Et ce que j’ai vu m’a laissée sans voix, puis profondément en colère.
● Des vidéos ouvertement islamophobes, qui attisent la peur, la haine, la confusion.
● Des propos anti-féministes, misogynes, banalisés comme des "opinions".
● Des vidéos stigmatisant les plus précaires et relayant des intox.
● Une omniprésence de contenus nationalistes, identitaires, pro-RN, qui propagent une vision régressive et violente du “patriotisme”.
● Des extraits de CNews, utilisés comme autorité morale ou “preuve irréfutable”.
● Des vidéos qui justifient la violence éducative sous couvert de tradition ou de bon sens.
● Des discours transphobes, grossophobes.
Le tout enrobé dans des formats ludiques, rythmés, esthétiques. Des effets de style. Une mise en scène qui donne l’impression de regarder un divertissement, pas une dérive.

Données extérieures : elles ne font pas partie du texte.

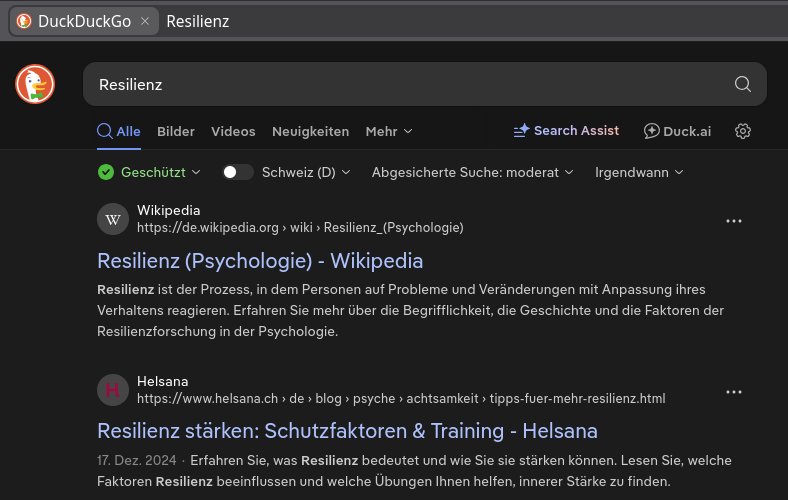Click the Wikipedia favicon
788x500 pixels.
pyautogui.click(x=113, y=219)
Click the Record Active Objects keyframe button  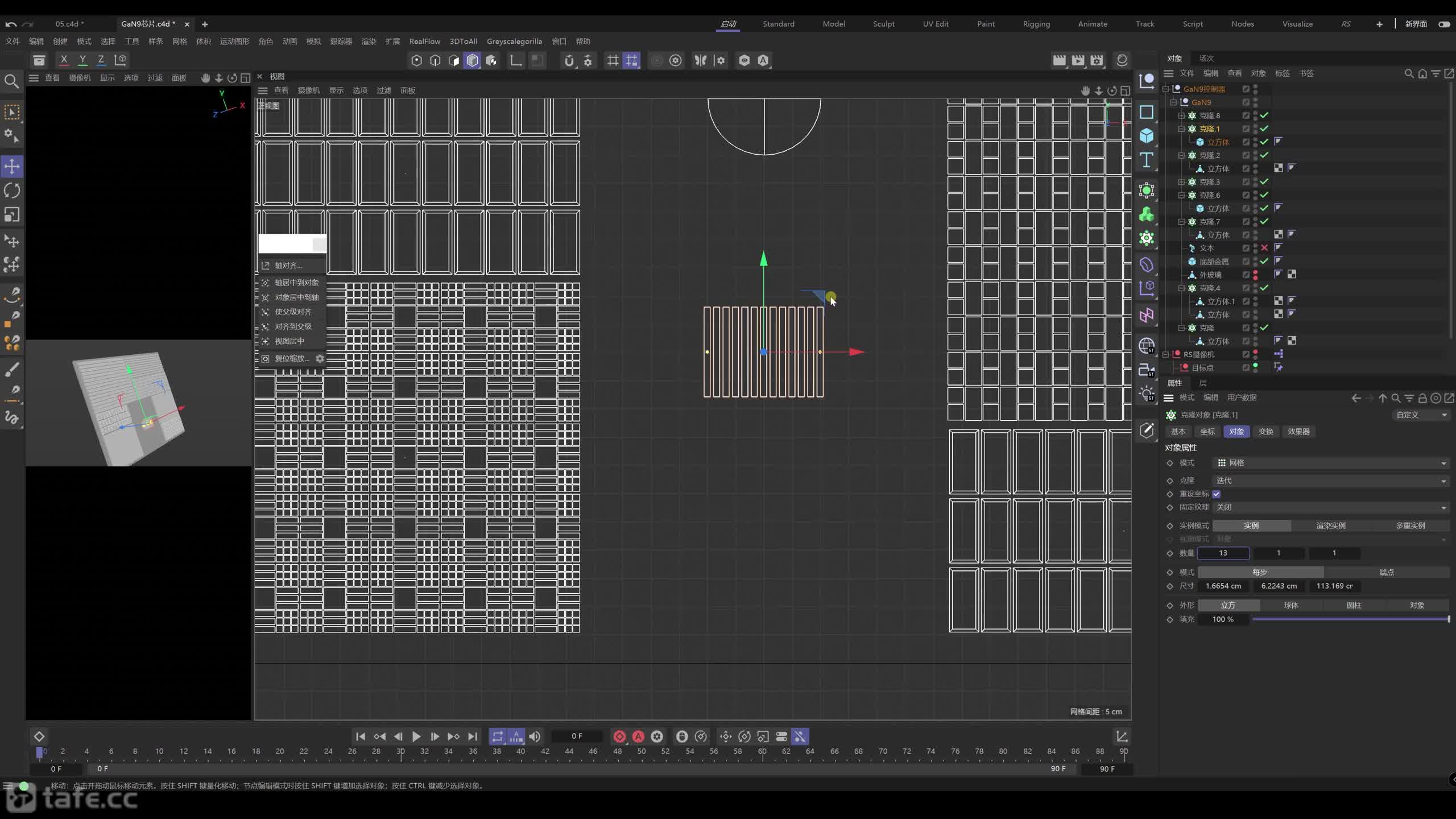point(619,737)
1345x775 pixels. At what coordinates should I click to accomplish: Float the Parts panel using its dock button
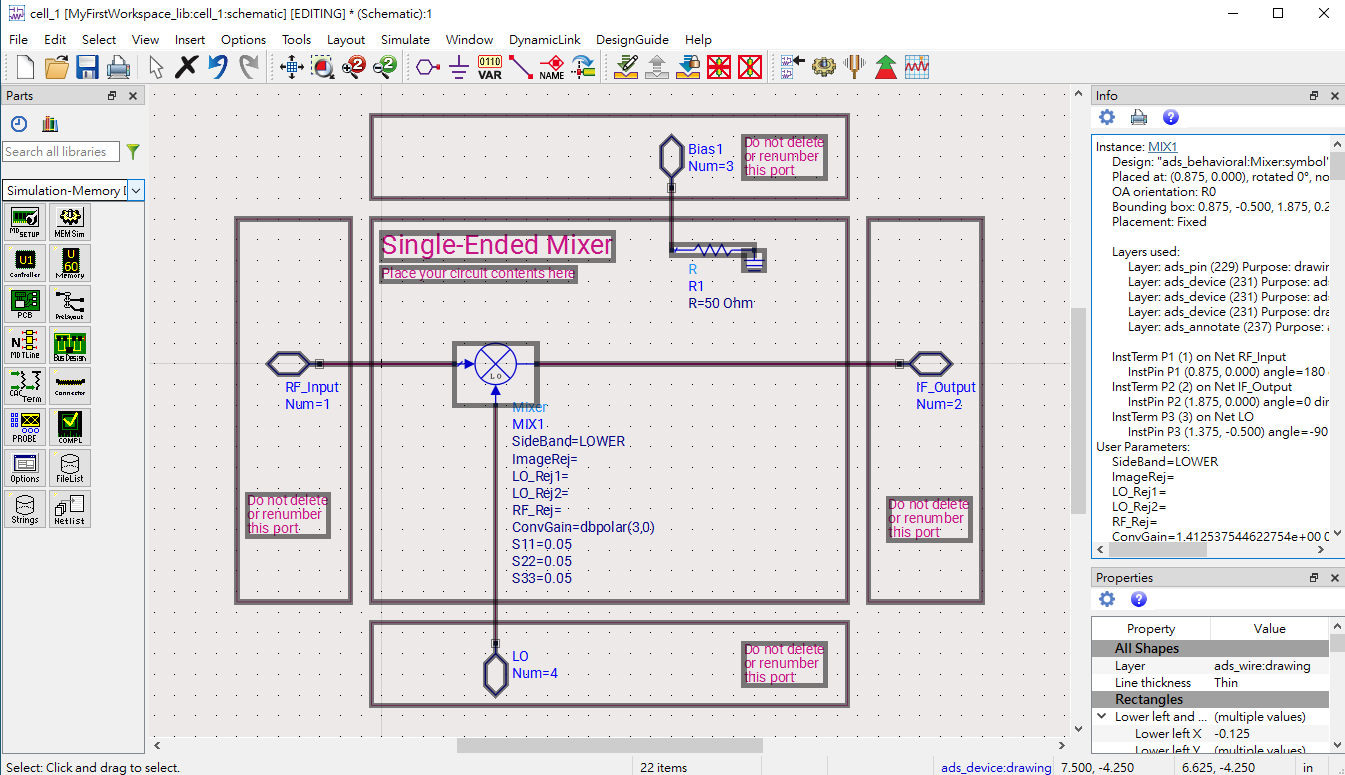pyautogui.click(x=112, y=96)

Et je le répète : je n’ai donné aucune donnée à l’algorithme. Pas de like. Pas de recherche. Pas même un visionnage prolongé. C’était la page “Pour toi” par défaut.
Ce que cela signifie est vertigineux.
Des millions d’adolescents et de jeunes adultes en France (parfois dès l’enfance) sont exposés à ce type de contenu dès l’ouverture de l’application, sans filtre, sans modération, sans contre-discours.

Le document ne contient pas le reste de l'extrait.